## Given data
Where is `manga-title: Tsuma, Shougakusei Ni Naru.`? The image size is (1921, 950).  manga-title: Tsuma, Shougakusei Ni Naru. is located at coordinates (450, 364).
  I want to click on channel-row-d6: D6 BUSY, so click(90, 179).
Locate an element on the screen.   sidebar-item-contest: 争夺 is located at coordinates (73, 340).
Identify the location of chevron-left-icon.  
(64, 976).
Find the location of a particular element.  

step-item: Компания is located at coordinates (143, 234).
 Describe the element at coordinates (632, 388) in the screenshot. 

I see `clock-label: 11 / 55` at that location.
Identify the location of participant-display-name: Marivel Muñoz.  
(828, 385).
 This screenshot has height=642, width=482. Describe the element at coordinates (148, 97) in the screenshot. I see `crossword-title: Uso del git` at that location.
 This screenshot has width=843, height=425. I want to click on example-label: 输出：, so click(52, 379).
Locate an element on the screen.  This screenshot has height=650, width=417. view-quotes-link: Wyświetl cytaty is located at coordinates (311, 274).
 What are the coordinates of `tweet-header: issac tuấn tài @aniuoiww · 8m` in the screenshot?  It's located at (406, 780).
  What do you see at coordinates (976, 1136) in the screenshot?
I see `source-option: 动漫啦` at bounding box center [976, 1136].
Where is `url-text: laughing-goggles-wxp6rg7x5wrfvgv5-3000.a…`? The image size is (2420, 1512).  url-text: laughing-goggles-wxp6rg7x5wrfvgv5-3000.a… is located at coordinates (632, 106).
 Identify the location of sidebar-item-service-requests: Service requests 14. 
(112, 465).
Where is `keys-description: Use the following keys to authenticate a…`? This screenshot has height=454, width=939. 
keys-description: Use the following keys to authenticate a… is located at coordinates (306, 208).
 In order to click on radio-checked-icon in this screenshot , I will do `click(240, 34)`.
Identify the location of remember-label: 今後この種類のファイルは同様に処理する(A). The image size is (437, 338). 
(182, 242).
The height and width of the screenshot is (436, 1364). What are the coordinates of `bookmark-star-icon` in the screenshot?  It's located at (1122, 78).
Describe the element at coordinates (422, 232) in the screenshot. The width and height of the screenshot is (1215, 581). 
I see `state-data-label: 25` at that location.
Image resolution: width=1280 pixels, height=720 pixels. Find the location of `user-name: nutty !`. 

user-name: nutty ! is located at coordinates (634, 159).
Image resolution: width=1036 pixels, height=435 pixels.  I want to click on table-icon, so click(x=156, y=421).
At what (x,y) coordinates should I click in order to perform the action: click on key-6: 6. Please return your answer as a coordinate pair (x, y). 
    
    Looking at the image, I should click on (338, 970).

## Exercise prompt
Reproduce the data word for word, starting with the line that contains "In order to click" and going on through the last line of the data.

## Output of the task
 In order to click on radio-checked-icon in this screenshot , I will do `click(240, 34)`.
Identify the location of remember-label: 今後この種類のファイルは同様に処理する(A). The image size is (437, 338). 
(182, 242).
The height and width of the screenshot is (436, 1364). What are the coordinates of `bookmark-star-icon` in the screenshot?  It's located at (1122, 78).
Describe the element at coordinates (422, 232) in the screenshot. The width and height of the screenshot is (1215, 581). 
I see `state-data-label: 25` at that location.
Image resolution: width=1280 pixels, height=720 pixels. Find the location of `user-name: nutty !`. 

user-name: nutty ! is located at coordinates (634, 159).
Image resolution: width=1036 pixels, height=435 pixels.  I want to click on table-icon, so click(x=156, y=421).
At what (x,y) coordinates should I click in order to perform the action: click on key-6: 6. Please return your answer as a coordinate pair (x, y). 
    
    Looking at the image, I should click on (338, 970).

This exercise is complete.